Virginia Glee Club recording with the University Band, 1947 (courtesy UVA Visual History archives)

I’ve devoted some of my Virginia Glee Club historical research time to non-Glee Club topics in an effort to better understand the life of the average Club guy across the decades of the group’s existence. In the process, I’ve learned some interesting things about Club itself.

First, other musical groups, namely the University Band. If you think the Club has had a checkered history, what with multiple potential founding dates and occasional fallow years, then check out the band! Though instrumental music has an earlier start date than organized glee clubs, with the first reference to student instrumental groups coming in 1832, there were not only many starts and stops but also outright faculty opposition. In a foreshadowing of this year’s performance space flap, students were forbidden in the late 1830s from practicing instruments except between the hours of 2 and 3 in the afternoon, or from four to eight o’clock at night—and never on Sunday.
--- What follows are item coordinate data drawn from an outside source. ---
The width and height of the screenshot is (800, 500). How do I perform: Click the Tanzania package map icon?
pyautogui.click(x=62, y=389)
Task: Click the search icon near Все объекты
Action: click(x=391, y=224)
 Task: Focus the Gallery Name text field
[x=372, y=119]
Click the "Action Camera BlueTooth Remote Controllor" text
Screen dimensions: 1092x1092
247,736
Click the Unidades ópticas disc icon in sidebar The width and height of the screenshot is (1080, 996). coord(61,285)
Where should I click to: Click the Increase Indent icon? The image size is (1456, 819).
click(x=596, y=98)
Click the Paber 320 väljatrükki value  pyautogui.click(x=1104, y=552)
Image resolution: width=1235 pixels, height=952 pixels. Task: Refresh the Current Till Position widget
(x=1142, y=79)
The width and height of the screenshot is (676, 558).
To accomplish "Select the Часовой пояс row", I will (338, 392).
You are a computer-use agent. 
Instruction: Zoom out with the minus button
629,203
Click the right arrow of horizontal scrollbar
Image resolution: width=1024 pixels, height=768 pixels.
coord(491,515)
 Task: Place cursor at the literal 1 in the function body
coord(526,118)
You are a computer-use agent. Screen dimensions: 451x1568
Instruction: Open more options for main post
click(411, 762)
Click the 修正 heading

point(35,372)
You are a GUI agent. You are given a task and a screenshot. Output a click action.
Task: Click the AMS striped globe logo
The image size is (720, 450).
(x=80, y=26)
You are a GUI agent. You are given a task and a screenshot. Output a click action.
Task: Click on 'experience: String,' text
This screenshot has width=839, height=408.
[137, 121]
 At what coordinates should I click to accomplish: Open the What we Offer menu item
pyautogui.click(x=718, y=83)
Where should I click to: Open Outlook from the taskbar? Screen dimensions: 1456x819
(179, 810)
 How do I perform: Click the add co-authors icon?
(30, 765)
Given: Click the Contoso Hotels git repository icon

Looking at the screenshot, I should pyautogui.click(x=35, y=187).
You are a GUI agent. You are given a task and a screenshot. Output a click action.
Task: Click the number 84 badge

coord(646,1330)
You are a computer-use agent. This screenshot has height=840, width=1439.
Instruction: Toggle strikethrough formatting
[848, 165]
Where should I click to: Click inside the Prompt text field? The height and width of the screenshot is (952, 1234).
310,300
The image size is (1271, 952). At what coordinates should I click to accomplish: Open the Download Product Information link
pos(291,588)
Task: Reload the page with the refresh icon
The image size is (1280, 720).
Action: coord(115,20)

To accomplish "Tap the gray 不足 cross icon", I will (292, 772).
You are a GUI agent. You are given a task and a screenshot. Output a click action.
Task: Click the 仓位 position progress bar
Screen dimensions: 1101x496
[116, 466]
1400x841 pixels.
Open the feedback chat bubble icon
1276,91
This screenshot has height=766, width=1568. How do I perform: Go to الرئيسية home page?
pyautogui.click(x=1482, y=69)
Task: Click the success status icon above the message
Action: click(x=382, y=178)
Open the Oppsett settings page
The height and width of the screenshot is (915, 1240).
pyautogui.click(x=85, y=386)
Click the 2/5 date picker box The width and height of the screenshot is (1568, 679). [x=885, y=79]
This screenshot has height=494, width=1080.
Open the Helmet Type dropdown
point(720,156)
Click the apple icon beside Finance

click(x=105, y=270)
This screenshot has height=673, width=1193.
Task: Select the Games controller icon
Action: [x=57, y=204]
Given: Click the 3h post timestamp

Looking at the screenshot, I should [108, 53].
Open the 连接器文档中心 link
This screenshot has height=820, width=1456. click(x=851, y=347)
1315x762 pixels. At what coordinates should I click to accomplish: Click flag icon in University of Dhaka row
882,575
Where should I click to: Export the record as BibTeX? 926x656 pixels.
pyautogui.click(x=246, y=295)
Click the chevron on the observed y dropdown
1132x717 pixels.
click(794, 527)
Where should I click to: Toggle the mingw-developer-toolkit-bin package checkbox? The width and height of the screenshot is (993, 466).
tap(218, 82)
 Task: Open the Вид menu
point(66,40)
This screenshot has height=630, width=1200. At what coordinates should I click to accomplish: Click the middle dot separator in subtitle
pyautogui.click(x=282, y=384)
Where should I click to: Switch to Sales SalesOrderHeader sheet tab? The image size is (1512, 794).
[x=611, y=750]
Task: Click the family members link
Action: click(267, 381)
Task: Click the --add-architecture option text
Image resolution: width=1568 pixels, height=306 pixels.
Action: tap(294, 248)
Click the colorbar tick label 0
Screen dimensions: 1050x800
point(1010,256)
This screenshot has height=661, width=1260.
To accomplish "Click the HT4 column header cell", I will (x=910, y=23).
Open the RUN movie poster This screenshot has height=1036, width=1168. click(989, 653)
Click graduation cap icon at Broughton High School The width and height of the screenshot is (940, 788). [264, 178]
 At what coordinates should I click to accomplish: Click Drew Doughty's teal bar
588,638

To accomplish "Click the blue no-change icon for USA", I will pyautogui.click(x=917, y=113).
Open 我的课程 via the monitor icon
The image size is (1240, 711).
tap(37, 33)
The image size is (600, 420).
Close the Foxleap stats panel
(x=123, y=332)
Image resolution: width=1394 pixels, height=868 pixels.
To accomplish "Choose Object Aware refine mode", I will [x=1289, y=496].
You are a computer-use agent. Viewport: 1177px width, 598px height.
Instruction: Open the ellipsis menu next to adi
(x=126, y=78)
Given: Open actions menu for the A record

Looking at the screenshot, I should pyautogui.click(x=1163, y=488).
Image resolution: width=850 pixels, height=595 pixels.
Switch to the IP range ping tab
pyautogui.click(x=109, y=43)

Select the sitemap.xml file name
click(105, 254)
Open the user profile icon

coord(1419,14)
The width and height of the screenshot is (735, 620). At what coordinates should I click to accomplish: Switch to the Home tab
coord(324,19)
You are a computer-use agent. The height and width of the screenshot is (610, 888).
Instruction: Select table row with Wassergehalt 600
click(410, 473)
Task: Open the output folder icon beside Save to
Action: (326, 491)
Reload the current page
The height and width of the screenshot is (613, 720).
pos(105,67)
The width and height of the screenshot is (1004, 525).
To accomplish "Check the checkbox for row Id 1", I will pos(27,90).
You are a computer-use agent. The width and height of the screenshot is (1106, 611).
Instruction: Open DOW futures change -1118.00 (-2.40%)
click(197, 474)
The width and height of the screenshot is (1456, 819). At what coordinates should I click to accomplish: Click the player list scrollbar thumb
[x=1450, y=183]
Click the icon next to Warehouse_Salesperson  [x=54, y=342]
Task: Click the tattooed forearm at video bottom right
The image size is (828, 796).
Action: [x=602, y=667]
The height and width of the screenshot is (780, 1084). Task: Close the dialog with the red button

So formal bands died out, to be replaced by the Calathumps — not a good tradeoff for order at the University. New organized bands sprouted in the early 20th century but seemed always to die away, so you had a founding of a band in 1908–09, another in 1910–11, another in the 1920s, another in 1934, a dwindling to almost nothing in the early 1960s, and then a resurgence with significant donor money in 2004. The last refounding of the Band, with the clear goal of the extinguishing of the Pep Band, doesn’t reflect well on student self governance, but at least it got a band that had instruments and practice space.

Second, the Arcadians. I’ve written about them before, but it’s interesting to study this group in a little more detail. The University had had a small dramatic group, the VVV Club, in the early 1900s, but the Arcadians were something else—seriously organized, putting on big shows, and apparently sucking in all the musical talent. In 1904 the University only had 662 students, not reaching over 1000 until 1915–16, and the pool of available students wasn’t big enough to support both a Glee Club and a dramatic group that performed musicals. So, after five musicals, the Arcadians were bankrupt and no student groups remained to put on entertainments. Enter the Glee Club of 1910–11. And, given that there were only a few additional fallow years from this season forward, we can really thank the poor financial management skills of the Arcadians with giving the Glee Club the opportunity to get back on its feet for good.